The model package defines the basic types and data structures of the game. The view package is responsible for the UI of the game. The UI is a thin HTML layer, it contains an HTML page with some embedded JavaScript. No external JavaScript libraries are used, everything is "self-made". At the GoLab "side" the net/http package is used to serve the HTTP clients (browsers).

The ctrl package is the controller or the engine of the game, it implements all the game logic. It runs in an endless loop, and processes events from the UI client(s), performs calculation of moving objects, performs certain checks (like winning and dying) and updates the image / view of the Labyrinth.

Since there might be multiple goroutines running parallel, communication between the view and the ctrl/model is done via channels. Also to prevent incomplete/flickering images sent to the clients, the engine performs explicit "model" locking while the next phase of the game is being calculated.
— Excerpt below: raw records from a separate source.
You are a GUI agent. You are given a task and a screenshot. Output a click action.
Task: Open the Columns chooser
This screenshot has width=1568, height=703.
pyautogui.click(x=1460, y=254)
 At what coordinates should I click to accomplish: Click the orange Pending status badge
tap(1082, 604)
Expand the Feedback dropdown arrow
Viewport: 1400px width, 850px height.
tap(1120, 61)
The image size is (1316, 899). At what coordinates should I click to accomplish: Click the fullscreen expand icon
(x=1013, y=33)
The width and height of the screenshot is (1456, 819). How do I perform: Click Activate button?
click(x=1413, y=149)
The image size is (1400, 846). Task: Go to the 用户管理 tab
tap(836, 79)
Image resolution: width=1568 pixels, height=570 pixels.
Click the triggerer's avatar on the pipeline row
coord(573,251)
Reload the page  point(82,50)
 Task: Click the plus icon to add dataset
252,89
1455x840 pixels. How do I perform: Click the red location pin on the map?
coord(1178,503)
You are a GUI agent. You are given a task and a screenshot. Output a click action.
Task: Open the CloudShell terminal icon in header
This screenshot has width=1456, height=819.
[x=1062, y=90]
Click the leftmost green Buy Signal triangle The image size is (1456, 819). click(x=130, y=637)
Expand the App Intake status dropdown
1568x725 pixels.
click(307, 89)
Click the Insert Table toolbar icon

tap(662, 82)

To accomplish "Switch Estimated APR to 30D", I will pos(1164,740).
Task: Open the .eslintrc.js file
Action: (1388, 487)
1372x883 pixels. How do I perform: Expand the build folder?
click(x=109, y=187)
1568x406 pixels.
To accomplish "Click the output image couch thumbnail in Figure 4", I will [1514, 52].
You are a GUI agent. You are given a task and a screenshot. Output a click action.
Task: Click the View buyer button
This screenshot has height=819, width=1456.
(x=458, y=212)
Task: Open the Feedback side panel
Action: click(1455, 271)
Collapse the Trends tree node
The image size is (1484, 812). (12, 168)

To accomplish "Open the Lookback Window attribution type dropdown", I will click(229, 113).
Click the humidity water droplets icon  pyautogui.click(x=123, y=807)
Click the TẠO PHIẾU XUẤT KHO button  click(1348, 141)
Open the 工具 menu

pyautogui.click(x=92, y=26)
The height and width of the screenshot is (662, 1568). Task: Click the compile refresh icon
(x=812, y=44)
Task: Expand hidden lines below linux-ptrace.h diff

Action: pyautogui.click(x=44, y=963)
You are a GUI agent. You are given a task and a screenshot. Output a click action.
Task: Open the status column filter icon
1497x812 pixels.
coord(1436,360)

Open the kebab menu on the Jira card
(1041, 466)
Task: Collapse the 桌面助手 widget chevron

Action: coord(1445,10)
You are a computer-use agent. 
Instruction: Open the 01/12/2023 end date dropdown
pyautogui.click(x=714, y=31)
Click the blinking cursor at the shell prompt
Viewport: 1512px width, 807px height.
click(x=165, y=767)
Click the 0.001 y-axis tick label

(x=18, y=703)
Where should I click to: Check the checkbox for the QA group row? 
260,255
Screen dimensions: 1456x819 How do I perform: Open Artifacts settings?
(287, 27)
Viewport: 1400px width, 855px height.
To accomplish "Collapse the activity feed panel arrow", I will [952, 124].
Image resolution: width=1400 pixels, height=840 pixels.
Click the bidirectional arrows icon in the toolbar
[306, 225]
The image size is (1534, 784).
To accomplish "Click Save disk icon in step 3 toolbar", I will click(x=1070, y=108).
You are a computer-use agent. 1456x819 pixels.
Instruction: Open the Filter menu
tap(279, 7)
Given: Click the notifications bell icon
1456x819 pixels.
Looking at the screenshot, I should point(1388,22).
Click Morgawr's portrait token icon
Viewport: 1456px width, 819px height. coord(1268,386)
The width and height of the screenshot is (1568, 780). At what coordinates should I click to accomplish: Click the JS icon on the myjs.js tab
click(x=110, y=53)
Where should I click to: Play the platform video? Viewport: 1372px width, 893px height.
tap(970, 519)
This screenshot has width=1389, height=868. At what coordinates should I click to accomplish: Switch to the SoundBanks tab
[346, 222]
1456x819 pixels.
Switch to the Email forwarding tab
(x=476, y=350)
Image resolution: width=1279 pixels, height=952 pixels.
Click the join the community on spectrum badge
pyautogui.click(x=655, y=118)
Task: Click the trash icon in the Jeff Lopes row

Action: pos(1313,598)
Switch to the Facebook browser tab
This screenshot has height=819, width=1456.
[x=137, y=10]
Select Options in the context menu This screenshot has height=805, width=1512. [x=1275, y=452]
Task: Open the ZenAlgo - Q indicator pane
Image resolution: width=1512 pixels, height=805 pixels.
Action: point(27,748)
Communication between the (Go) application and the browser (UI):

  • When GoLab is started, it starts an HTTP(web) server.
  • Either GoLab auto-opens the UI web page in the default browser (default) or the player manually opens it.
  • The UI web page is served by the web server.
  • The UI web page presents the view of the game in the form of an HTML image. This image is then periodically refreshed (by JavaScript code).
  • Clicks on the view image is detected by JavaScript code and are sent back to the server via AJAX calls. The server processes them.
  • Quality is a parameter which is attached to the image urls when the view is requested.
  • The FPS parameter is just used at the client side to time image refreshing.
  • New Game requests are also sent via AJAX calls.
  • The Cheat link opens a new browser tab directed to a URL whose handler sends a snapshot image of the whole Labyrinth.
  • The web page constantly monitors the application, and if the application is closed or network error occurs, proper notification/error messages are displayed to the user. The web page automatically "reconnects" if the application becomes available again.
  • The web page also automatically detects if the application is restarted, and in this case will reload itself.

Usefulness

Since GoLab is a game, its usefulness might be questioned. GoLab's usefulness is that it is an example solution and a reference implementation that you can create portable games or applications with graphics in Go with an implicit portable UI with just using the standard library of Go. GoLab doesn't rely on any external or 3rd party libraries.

LICENSE

See LICENSE

GoLab's Gopher is a derivative work based on the Go gopher which was designed by Renee French. (http://reneefrench.blogspot.com/). Licensed under the Creative Commons 3.0 Attributions license.

The source of other images can be found in the resources/source.txt file.